Wysłany:
2013-06-19, 23:54
, ID:
2249105
3
Zgłoś
Wtrącę swoje 3 grosze. Nie interesuje mnie ojczyzna ale też odrzucają mnie idee lewicowe. Jestem po prostu kapitalistyczną świnią, która płaci podatki i chce, żeby wszyscy dali jej święty spokój i pozwolili decydować o sobie. Uważam, że każdy fanatyzm jest chorobą nie zależnie od tego, czy prawy, czy lewy, czy religijny czy wręcz przeciwnie. Ten wstęp jest po to, żeby spinacze dup wyluzowali i przestali doklejać łaty.

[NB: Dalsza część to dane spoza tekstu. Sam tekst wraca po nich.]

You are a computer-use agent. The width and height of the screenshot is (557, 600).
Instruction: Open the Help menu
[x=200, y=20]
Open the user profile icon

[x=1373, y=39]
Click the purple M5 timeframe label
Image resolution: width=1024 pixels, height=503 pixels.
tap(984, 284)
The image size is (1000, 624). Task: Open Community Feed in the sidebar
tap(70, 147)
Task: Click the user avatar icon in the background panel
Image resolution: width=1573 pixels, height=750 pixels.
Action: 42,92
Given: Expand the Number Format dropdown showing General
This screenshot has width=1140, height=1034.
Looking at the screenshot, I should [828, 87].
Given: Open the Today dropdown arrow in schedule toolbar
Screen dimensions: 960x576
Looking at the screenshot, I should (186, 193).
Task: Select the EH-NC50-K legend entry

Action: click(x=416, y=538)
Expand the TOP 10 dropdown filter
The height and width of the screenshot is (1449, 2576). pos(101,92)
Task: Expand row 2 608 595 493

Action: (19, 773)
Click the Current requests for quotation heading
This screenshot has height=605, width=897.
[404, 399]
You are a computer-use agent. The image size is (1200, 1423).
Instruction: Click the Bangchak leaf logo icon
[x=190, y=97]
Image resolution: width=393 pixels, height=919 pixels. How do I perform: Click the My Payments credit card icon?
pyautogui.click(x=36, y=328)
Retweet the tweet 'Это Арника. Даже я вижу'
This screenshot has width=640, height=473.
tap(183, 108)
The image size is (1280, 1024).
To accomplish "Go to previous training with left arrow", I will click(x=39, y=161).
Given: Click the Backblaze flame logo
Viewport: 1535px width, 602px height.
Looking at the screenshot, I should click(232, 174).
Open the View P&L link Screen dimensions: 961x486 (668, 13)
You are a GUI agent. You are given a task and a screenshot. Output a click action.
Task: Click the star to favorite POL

Część z was jest wielce oburzona, że robi się szopkę ze Smoleńska. Dziwicie się? Wielki mały wódz wraz ze swoją świtą urządzili taki kabaret z tego wydarzenia, że matka małej Madzi odpada w przedbiegach. Niestety większość ludzi na wzmiankę o S reaguje skrzywieniem, facepalmem albo śmiechem. Tak oto kurdupel z ekipą tragedię przekształcił w komedię. Nie ma co krzyczeć, wyzywać czy szlochać. Trzeba list dziękczynny do prezesa wysłać, bo to jego zasługa, że zamiast uronić łzy, Polacy sikają ze śmiechu.